Re: Questions on [MD5] hash code of staged files

Hi Ruoyun,

We moved from MD5 to SHA256 hashing which caused this problem. 
The java and python code was updated in PR https://github.com/apache/beam/pull/6583 though GO code was not updates. Go caches the generated code which caused tests to pass. Though I am not sure why we did not break integration tests sooner. 
We resolved this issue with https://github.com/apache/beam/pull/7071 .
Let me know if you are still having the same issue.

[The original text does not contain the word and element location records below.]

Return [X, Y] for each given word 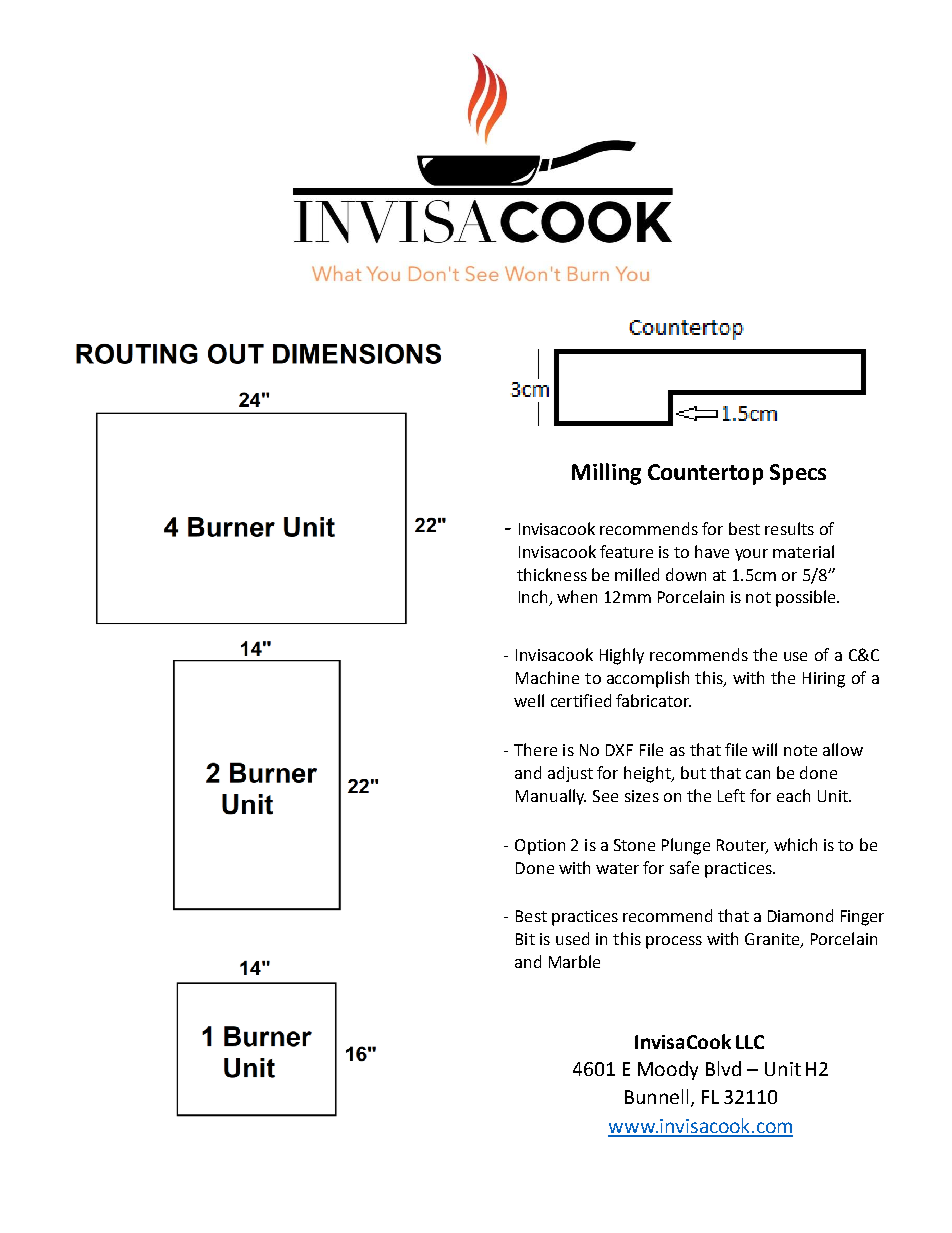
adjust [570, 774]
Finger [862, 918]
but [693, 772]
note [800, 750]
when [577, 596]
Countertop [705, 474]
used [572, 938]
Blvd [723, 1068]
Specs [798, 474]
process [674, 942]
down [686, 574]
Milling [606, 474]
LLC [750, 1042]
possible [807, 598]
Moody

On Fri, Nov 16, 2018 at 3:03 PM Ruoyun Huang <ruoyun@xxxxxxxxxx> wrote:
Hi, Folks,

     I am running python SDK PortableRunner, by connecting to Java Reference Runner Job server. But we couldn't make it work because docker container fails to start due to error message: "2018/11/16 21:38:55 Failed to retrieve staged files: failed to retrieve pickled_main_session in 3 attempts: bad MD5 for /tmp/staged/pickled_main_session: 9g/EU11J0QTfwDVbpHQhAQ==, want ; bad MD5 for /tmp/staged/pickled_main_session: 9g/EU11J0QTfwDVbpHQhAQ==, want ; bad MD5 for /tmp/staged/pickled_main_session: 9g/EU11J0QTfwDVbpHQhAQ==, want ; bad MD5 for /tmp/staged/pickled_main_session: 9g/EU11J0QTfwDVbpHQhAQ==, want ".  Actual code for this error message is here

The file pickled_main_session is INDEED staged, but for unknown reason we are expecting an empty string as the hash code. My hypothesis is that, the job request should've included a hash code, but fails to do so on the python part, thus led to an empty string. 

If the hypothesis above is correct, then my question is: where should I put the code in python SDK's job request to make it right? A pointer to the right place is appreciated.   

That being said, I also saw Ankur's recent PR#7049 updates MD5 into SHA256. And this PR we are not updating anything in Java or Python. Therefore it makes me not sure about the hypothesis above. What did I miss? (or maybe that is what PR#7049 should've done?)

Suggestions appreciated. 

Ruoyun  Huang